§ Task instructions: Render every line of the material below as a two-column Markdown table headed Row and Entry. Number the rows in order, and leave out blank lines.

***** Extracted information

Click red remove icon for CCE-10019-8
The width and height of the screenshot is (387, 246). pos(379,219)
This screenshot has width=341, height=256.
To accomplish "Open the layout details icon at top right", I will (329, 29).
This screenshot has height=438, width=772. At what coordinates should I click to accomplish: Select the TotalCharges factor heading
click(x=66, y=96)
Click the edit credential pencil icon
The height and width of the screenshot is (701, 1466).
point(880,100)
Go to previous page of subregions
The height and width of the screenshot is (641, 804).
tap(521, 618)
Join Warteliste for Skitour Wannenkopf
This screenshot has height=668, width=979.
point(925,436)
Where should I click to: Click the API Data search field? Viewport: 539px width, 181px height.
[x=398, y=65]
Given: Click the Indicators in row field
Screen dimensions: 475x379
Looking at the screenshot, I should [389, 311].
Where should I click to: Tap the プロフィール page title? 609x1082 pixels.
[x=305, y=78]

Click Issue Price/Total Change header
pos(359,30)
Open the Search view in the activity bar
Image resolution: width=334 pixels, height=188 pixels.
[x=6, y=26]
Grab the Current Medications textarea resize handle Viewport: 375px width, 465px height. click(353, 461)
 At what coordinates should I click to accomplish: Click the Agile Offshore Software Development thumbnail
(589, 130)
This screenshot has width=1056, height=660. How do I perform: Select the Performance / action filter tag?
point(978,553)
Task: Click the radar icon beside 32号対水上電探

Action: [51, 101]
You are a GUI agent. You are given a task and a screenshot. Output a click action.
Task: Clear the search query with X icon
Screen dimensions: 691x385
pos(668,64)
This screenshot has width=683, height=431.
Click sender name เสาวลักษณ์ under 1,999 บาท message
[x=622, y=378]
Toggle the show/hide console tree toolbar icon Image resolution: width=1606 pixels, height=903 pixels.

**********

§ Result:
| Row | Entry |
|---|---|
| 1 | Click red remove icon for CCE-10019-8 |
| 2 | The width and height of the screenshot is (387, 246). pos(379,219) |
| 3 | This screenshot has width=341, height=256. |
| 4 | To accomplish "Open the layout details icon at top right", I will (329, 29). |
| 5 | This screenshot has height=438, width=772. At what coordinates should I click to accomplish: Select the TotalCharges factor heading |
| 6 | click(x=66, y=96) |
| 7 | Click the edit credential pencil icon |
| 8 | The height and width of the screenshot is (701, 1466). |
| 9 | point(880,100) |
| 10 | Go to previous page of subregions |
| 11 | The height and width of the screenshot is (641, 804). |
| 12 | tap(521, 618) |
| 13 | Join Warteliste for Skitour Wannenkopf |
| 14 | This screenshot has height=668, width=979. |
| 15 | point(925,436) |
| 16 | Where should I click to: Click the API Data search field? Viewport: 539px width, 181px height. |
| 17 | [x=398, y=65] |
| 18 | Given: Click the Indicators in row field |
| 19 | Screen dimensions: 475x379 |
| 20 | Looking at the screenshot, I should [389, 311]. |
| 21 | Where should I click to: Tap the プロフィール page title? 609x1082 pixels. |
| 22 | [x=305, y=78] |
| 23 | Click Issue Price/Total Change header |
| 24 | pos(359,30) |
| 25 | Open the Search view in the activity bar |
| 26 | Image resolution: width=334 pixels, height=188 pixels. |
| 27 | [x=6, y=26] |
| 28 | Grab the Current Medications textarea resize handle Viewport: 375px width, 465px height. click(353, 461) |
| 29 |  At what coordinates should I click to accomplish: Click the Agile Offshore Software Development thumbnail |
| 30 | (589, 130) |
| 31 | This screenshot has width=1056, height=660. How do I perform: Select the Performance / action filter tag? |
| 32 | point(978,553) |
| 33 | Task: Click the radar icon beside 32号対水上電探 |
| 34 | Action: [51, 101] |
| 35 | You are a GUI agent. You are given a task and a screenshot. Output a click action. |
| 36 | Task: Clear the search query with X icon |
| 37 | Screen dimensions: 691x385 |
| 38 | pos(668,64) |
| 39 | This screenshot has width=683, height=431. |
| 40 | Click sender name เสาวลักษณ์ under 1,999 บาท message |
| 41 | [x=622, y=378] |
| 42 | Toggle the show/hide console tree toolbar icon Image resolution: width=1606 pixels, height=903 pixels. |